# Codezeilen ermitteln



## Manfred (3. Mai 2006)

Hi!

Gibts irgend ein Tool, das das kann!?

lg
manfred


----------



## The_S (3. Mai 2006)

Wie Was Wo?  :shock: 

welche Codezeilen? Wie viele eine Klasse insgesamt hat, an welcher Zeile man sich gerade im ausführenden Programm befindet, ...

Was willst du genau?


----------



## Jockel (3. Mai 2006)

Wenn Codezeilen gemeint sind: ja, geht. Eigentlich jeder noch so primitive Editor kann dir die Zeilennummer anzeigen. Musst halt nur jeweils ans Ende jeder Datei gehen und diese summieren. Mal im Ernst, welche IDE oder lieber ein Kommandozeilen-Tool? Oder doch was anderes?


----------



## SamHotte (3. Mai 2006)

Oder meinst du ein Tool, was über ein gesamtes Projekt die "Lines of Code" berechnet? Für Eclipse gab's mal ein "Metrics"-Plugin, das diverse Code-Metriken beherschte ... die Diskussion über die Sinnhaftigkeit von LOC lasse ich jetzt mal ;-)


----------



## Manfred (3. Mai 2006)

SamHotte hat gesagt.:
			
		

> Oder meinst du ein Tool, was über ein gesamtes Projekt die "Lines of Code" berechnet? Für Eclipse gab's mal ein "Metrics"-Plugin, das diverse Code-Metriken beherschte ... die Diskussion über die Sinnhaftigkeit von LOC lasse ich jetzt mal ;-)

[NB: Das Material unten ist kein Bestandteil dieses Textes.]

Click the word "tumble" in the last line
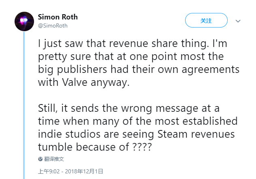The width and height of the screenshot is (256, 179). [x=55, y=147]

Ja sowas natürlich..... :roll:


----------



## norman (3. Mai 2006)

hm. vom projekt-root ausgehend alle *.java-files in ein File[] lesen, die dann öffnen und die zeilen zählen + addieren?
das müsste doch schnell geschrieben sein ???:L

oder was ist hier zb mit "code-metriken" gemeint? hm..


----------



## Jockel (3. Mai 2006)

Um deine Frage noch einmal zu beantworten: Ja, gibt es!
Für weitere Informationen schau mal hier.


----------



## Manfred (3. Mai 2006)

Jockel hat gesagt.:
			
		

> Um deine Frage noch einmal zu beantworten: Ja, gibt es!
> Für weitere Informationen schau mal hier.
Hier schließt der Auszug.